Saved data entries
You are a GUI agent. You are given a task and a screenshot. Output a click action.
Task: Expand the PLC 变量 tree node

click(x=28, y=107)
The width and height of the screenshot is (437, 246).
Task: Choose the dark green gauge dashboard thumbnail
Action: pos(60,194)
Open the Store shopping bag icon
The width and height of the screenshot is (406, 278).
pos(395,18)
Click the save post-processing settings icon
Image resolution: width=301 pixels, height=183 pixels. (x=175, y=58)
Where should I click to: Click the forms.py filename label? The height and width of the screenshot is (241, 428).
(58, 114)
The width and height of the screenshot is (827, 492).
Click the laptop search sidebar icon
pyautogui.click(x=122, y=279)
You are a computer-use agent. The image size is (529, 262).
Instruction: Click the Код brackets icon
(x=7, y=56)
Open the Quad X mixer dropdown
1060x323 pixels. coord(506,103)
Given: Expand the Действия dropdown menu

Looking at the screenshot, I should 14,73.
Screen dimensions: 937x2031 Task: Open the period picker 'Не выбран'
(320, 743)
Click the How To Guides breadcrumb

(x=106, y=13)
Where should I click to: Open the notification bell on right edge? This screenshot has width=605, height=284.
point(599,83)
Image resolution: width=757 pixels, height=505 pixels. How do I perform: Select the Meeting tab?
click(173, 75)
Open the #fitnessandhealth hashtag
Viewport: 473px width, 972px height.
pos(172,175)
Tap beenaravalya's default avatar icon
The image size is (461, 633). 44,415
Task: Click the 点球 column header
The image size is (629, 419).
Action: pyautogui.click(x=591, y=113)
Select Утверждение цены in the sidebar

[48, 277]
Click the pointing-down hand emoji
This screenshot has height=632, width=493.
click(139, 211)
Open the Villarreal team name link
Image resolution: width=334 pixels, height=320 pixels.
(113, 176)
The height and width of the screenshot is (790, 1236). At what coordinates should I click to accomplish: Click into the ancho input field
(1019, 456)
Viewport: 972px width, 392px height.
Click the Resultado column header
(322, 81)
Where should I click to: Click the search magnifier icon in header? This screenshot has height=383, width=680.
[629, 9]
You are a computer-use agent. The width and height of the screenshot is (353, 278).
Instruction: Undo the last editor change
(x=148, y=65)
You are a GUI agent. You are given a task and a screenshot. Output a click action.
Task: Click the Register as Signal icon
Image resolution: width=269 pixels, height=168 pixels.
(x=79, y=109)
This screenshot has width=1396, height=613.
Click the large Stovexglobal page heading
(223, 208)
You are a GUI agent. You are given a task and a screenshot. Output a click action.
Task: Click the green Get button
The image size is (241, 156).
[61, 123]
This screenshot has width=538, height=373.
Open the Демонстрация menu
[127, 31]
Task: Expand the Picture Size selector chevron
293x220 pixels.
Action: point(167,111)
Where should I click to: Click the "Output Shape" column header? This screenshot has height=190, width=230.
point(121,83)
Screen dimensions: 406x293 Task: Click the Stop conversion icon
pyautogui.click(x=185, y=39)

WORK ORDER: Look through the entries and work out how many lines have the word "computer" in them; reply with that number only.

EXERCISE OUTPUT: 2